The variation in the domestic adoption of BEPS Action 4, which restricts interest deductible income, is a growing concern for multinationals because their group leveraging operations may come under fire from tax authorities.
“These restrictions may reduce the possibilities of BEPS, but [they are] still automatic and mechanic, and the taxpayer cannot react to it,” said Sandra Fernandes, tax principal at the European Bank for Reconstruction and Development, at the International Fiscal Association’s (IFA) 2019 Congress in London.
Jurisdictions are moving away from a principle-based approach such as the arm’s length principle (ALP) to a more mechanical-based approach in order to restrict interest deductibility on group income because multinationals can shift debt around to get outsized interest deductions, relative to the economic activity of their entities.
Domestic authorities are introducing interest allocation rules to align interest deductions with taxable economic activity, but multinational taxpayers with complex group structures cannot react quickly enough to domestic changes, according to advisers and taxpayers attending the IFA conference.
Despite the difficulties in following multi-layered rules on interest deductibility, there is some good news for taxpayers as the rules can include a de minimus threshold at 30% and exclude public benefit and infrastructure project expenses.
Some multinationals may find relief through ‘group equity escape' options such as public benefit projects. Interest carry back and carry forward options can transform a permanent double tax situation into a temporary issue, but rigid rules on EBITDA ratios are creating a discord that taxpayers are finding increasingly uncertain to navigate. This may lead to permanent double taxation or over-taxation situations.
“Our experience with group equity escape is that it is not widely used because it is relatively complex and has some obstacles, especially for companies that have more complex international structures,” said Bernd-Peter Bier, head of group finance at Bayer.
It is not just large multinational groups that can get tripped up by the effects of cross-border rules on interest deductibility. For example, a start-up with no earnings and hundreds of interest expenses could be targeted under the mechanical rules, where their expenses are considered excessive and not deductible.
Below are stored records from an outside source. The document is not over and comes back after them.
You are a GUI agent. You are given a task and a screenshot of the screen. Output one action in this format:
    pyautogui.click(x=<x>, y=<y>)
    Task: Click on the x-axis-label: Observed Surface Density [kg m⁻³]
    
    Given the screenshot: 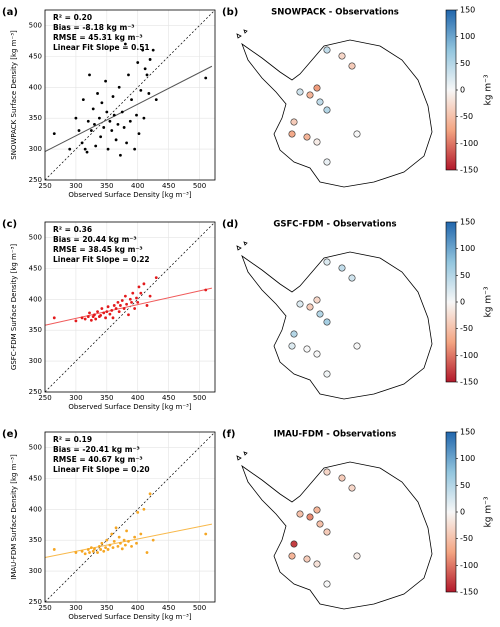 What is the action you would take?
    pyautogui.click(x=130, y=195)
    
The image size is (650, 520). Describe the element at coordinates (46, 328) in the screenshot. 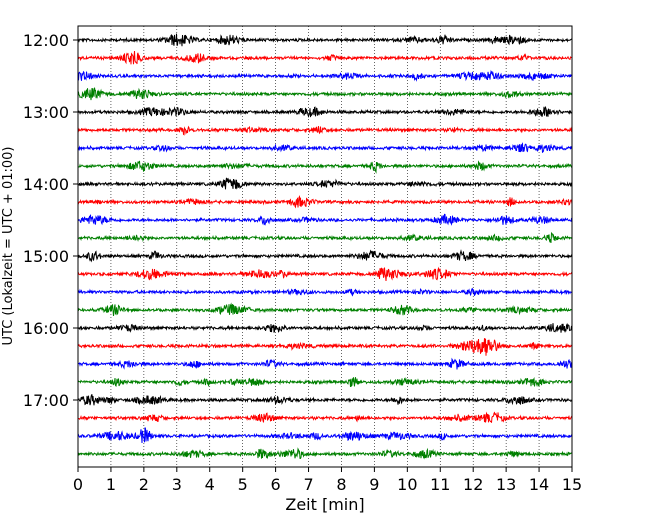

Double taxation results from an interest tax barrier, which the OECD has recommended should be capped at 30% of EBITDA at the higher end. However, this restriction is not covered by the treaties that define double taxation, according to taxpayers. Most countries have chosen to implement the fixed ratio rule at 30% in order to remain competitive in drawing foreign direct investment.
There are layers of disallowance on deducting interest expenses, interest paid in excess of arm’s length and the limits on debt-to-equity.
“A taxpayer could see a double whammy if [their] operations cover transfer pricing and BEPS Action 4 [on group interest restrictions],” said Karishma Phatarphekar, tax partner with Deloitte India.
Industry over-taxation of interest under transfer pricing rules, thin capitalisation rules, and interest barrier rules puts pressure on multinationals and can risk slowing down international business by restricting multinationals from expanding their market share.
Advisers at IFA said that the EU is starting to see a harmonisation of rules on interest deductions and may be able to address situations and find an effective approach for taxpayers faster than other jurisdictions. A poll at the conference showed that 71.7% of taxpayers would have preferred the OECD to have tackled debt and equity bias, rather than limiting interest deductibility.
As multi-layered rules on interest deductions continue to enter the international tax environment, jurisdictions may eventually see more consistency, as examples of taxpayer difficulties on deducting interest continue to surface.